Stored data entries
--------------------
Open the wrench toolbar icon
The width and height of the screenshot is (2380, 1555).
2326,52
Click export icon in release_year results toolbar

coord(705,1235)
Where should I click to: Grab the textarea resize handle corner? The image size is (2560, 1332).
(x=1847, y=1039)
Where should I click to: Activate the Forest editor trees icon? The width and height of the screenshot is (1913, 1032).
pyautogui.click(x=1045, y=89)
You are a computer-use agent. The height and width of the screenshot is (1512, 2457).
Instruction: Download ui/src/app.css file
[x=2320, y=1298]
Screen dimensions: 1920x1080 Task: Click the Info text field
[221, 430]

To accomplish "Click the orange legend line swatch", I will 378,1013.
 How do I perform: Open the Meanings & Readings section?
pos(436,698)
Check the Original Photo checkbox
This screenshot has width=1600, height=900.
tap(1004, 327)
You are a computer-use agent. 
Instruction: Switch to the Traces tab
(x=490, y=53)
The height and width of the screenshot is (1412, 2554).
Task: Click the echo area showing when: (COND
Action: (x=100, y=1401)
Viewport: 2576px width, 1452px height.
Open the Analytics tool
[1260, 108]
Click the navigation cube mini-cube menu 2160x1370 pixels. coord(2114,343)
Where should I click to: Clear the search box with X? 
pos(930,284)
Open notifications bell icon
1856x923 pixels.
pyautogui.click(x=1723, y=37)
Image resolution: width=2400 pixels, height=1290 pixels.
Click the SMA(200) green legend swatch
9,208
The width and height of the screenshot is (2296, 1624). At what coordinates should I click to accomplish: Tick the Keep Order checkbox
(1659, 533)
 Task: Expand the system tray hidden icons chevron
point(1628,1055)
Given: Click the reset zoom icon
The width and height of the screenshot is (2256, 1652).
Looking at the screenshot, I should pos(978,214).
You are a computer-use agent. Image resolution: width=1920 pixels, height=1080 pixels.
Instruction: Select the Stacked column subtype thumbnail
--------------------
Within the records, how many lines carry the word "resolution"? Reply with the figure alone.

2